Nella maggior parte dei casi comunque interagiscono una componente genetica, che predispone allo sviluppo della malattia (in casi rarissimi, circa l’1-2% del totale, l’epilessia è causata dall’alterazione di un singolo gene), e fattori ambientali come traumi, stress, infezioni, tumori, ictus, che ne scatenano gli effetti. La caratteristica più evidente della malattia comunque sono i famosi attacchi epilettici.

Gli attacchi.
La forma che possono prendere varia molto: da una semplice crisi di assenza, in cui il paziente sembra avere lo sguardo perso nel vuoto per qualche secondo, a crisi convulsive violente che possono anche mettere a rischio la vita. Come il tipo e la severità degli attacchi, anche la frequenza con cui colpiscono varia da paziente a paziente. Per parlare di epilessia comunque bisogna sperimentarne almeno 2 attacchi epilettici a distanza di più di 24 ore, perché esistono molte patologie che possono indurre sintomatologie simili. Dopo la fase attiva dell’attacco i pazienti sperimentano solitamente anche una seconda serie di sintomi nella cosiddetta fase post-critica o di risoluzione: un periodo di tempo che dura in media dai 3 ai 15 minuti (ma può prolungarsi anche per ore) in cui si sperimentano sintomi come stanchezza, mal di testa, difficoltà a parlare, comportamento anormale e nel 10% circa dei casi possono avvenire episodi di psicosi.

Diagnosi e terapia
I sintomi dell’epilessia possono essere confusi con quelli di altri disturbi neurologici come l’emicrania o la narcolessia. Per giungere a una diagnosi corretta non basta quindi esaminare i sintomi e la storia medica di un paziente, ma bisogna fare ricorso a diversi esami specialistici. Una volta arrivati alla diagnosi comunque, esistono farmaci e altre terapie che possono alleviare i sintomi. I farmaci in questione sono i cosiddetti antiepilettici, medicinali che presentano diversi effetti collaterali e che spesso vanno assunti per tutta la vita. Solo per alcune forme di epilessia, e nel caso in cui il trattamento farmacologico sia risultato inefficace, è possibile ricorrere alla chirurgia. Gli interventi coinvolgono solitamente l’ippocampo o il corpo calloso (la porzione di cervello che collega i due emisferi), e hanno una buona efficacia nel ridurre o eliminare completamente le crisi epilettiche.

Nuove terapie.
Un’altra possibilità è rappresentata dalla neurostimolazione, cioè la sollecitazione del cervello con piccole scariche cerebrali che ha dimostrato di poter ridurre notevolmente la frequenza delle crisi. La forma più comune è probabilmente la stimolazione del nervo vago, che prevede l’impianto di un dispositivo nella zona del petto, collegato con dei fili fino al collo dove raggiunge il nervo vago grazie a cui trasmette la corrente al sistema nervoso centrale. Un’altra terapia che sembra mostrare risultati promettenti è la cosiddetta dieta chetogenica. Utilizzata nei casi di diagnosi infantili, una dieta ad alto contenuto di grassi e povera di carboidrati sembra infatti aiutare a contenere il numero di crisi epilettiche, e in alcuni casi gli effetti sembrano continuare anche una volta ripresa un’alimentazione normale.
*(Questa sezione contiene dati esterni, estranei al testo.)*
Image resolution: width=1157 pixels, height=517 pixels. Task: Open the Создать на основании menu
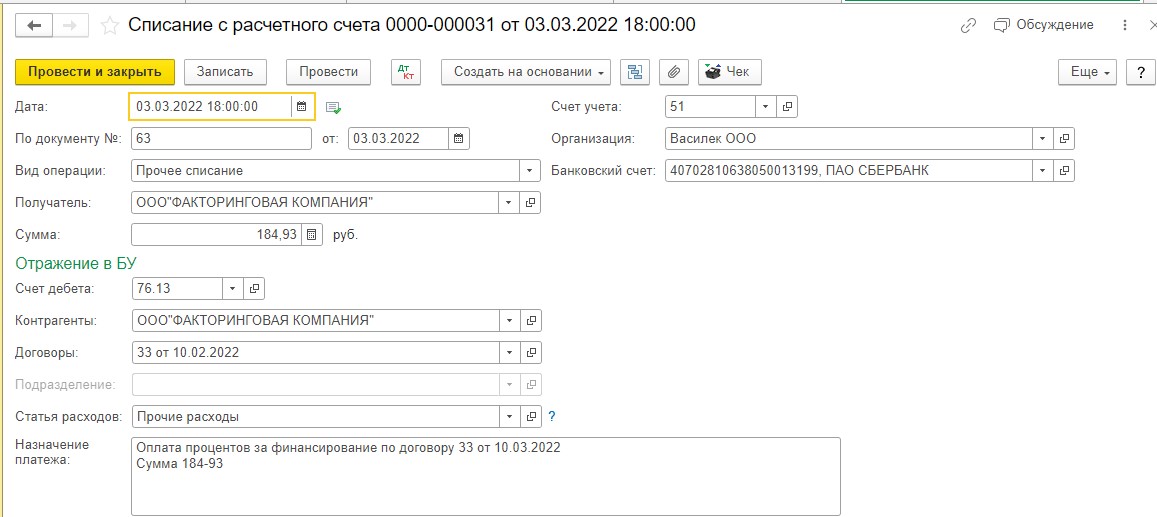(x=526, y=72)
Per quanto riguarda il futuro, al momento sono in fase di studio due strategie innovative: la stimolazione cerebrale profonda, ovvero l’impianto di elettrodi in specifiche aree del cervello per somministrare impulsi elettrici controllati che dovrebbero ridurre le crisi; e l’utilizzo di dispositivi definiti close-loop, simili a pacemaker cerebrali e in grado di monitorare l’attività elettrica del cervello e anticipare una scarica anomala somministrando una corrente elettrica.